The simplest (although not necessarily the most efficient) way to construct the Voronoi tessellation of a set of points is to take advantage of this duality. First, create the Delauney triangulation of the points, and then connect the circumcenters of all those triangles that have a common vertex to create the Voronoi cell around the site at that vertex. You can find more details on the algorithms required to create Delauney Triangulations and Voronoi tessellations at http://www.cs.cmu.edu/~quake/triangle.html and http://paulbourke.net/papers/triangulate/, as well as plenty of other resources on the internet. You know where to look.

What’s all this got to do with nearest neighbour queries? Well, suppose we create a Voronoi tessellation based on the set of points representing the location of SQL Server UGs. The result will be a set of (convex) polygons, in which each polygon contains exactly one usergroup, and all those points closest to that usergroup than to any other. If we store each Voronoi cell as a geography Polygon and clip them to the outline map of Great Britain, we get something a bit like this:

image

You can think of the coloured polygons as representing the “catchment area” for each of the usergroups. In order to work out the closest usergroup for any attendee, all we therefore have to do is to work out which polygon their location lies in, which can be done with a simple STIntersects() query:

SELECT
a.id,
a.location,
ug.name AS nearestUG
FROM #SQLBitsAttendees a
JOIN SQLServerUGs ug ON a.location.STIntersects(ug.area) = 1

And here they all are, assigned to the correct UG, and much quicker than any of the preceding queries (as the STIntersects() predicate is fully capable of taking advantage of any spatial index):

image

image

The only thing to remember is that you will have to recreate the underlying Voronoi tessellation every time the distribution of usergroups changes (i.e. every time a usergroup is added/removed/or starts meeting at a new location). However, we can probably safely assume that new usergroups don’t pop up every day, and it doesn’t take that long to recreate the tessellation anyway. For nearest-neighbour queries where the “neighbours” are relatively static, Voronoi tessellations are therefore a very good choice.

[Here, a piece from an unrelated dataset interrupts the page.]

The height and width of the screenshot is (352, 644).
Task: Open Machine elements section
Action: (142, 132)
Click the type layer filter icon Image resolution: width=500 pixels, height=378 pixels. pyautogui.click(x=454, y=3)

You can download the code used in the examples above from here.

About these ads
This entry was posted in Spatial, SQL Server and tagged , . Bookmark the permalink.

19 Responses to Nearest-Neighbours, Voronoi Diagrams, and Finding your nearest SQL Server Usergroup

  1. Zman says:

    Thanks for sharing. I’m very interested in this topic.
    Which software do you use to generate the Voronoi polygons to insert into the database?
    I assume you have to use some sort of GIS package.

    Thanks!

    • alastaira says:

      Actually, you can generate Voronoi polygons directly in SQL Server using a SQLCLR procedure that implements one of the algorithms linked to in this post. If you don’t want to do the coding, then most GIS packages will have this functionality too (Safe FME, for example, has a transformer with this ability, and can read/write directly to SQL Server’s geometry/geography datatypes).

  2. Irma says:

    Really a great post!

  3. markpm says:

    No idea how I missed this..
    Great use of data.. :-)

  4. Mark Pryce-Maher says:

    Do you mind if I used the SQL for the shape of the UK?
    I’m doing a small presentation at my UG on the geography datatype – alot of people dont know that SSMS will visualise the geospatial data.
    You will get credited!! :-)

  5. alastaira says:

    Mark – of course, you’re very welcome to use the data! ( and thanks for asking ;)
    Let me know if you or your UG have any questions and I’ll do my best to answer…

  6. Alisatair,

    Gr8 blog. Could you let me have:

    The SQLCLR procedure that implemented the CreateVoronoiPolygons.
    The SQL Server TSQL/CLR code that clips the Voronoi-Territory polygons to the outline map of Great Britain.

    I’ve only got SQL Server to work with (i.e. no GIS software) to I’m struggling to generate the Voronoi polygons & clip-by-polygon procedures for a project that I’d like to complete.

    Hope you can help me (or offer me alternative suggestions given I’ve no access to GIS beyond the internet & freeware). Look forward to hearing back from you.

    Regards, Neil

    • alastaira says:

      Hi Neil,
      Well, I’ve got good news and bad news. The bad news is that I can’t give you the code that creates the Voronoi tesselation. The good news is that the reason why I can’t is because I’ve written an entire chapter on triangulation and tesselation for my new book “Pro Spatial with SQL Server 2012″, due out next month. The Voronoi tesselation code is included in the book, and I don’t think the publishers would be too happy about me giving away the contents before it’s even been published! But if you can wait a month or so, all will be revealed…
      As for clipping the polygons to the outline map of great britain – you an do that simply using the built-in STIntersection() method.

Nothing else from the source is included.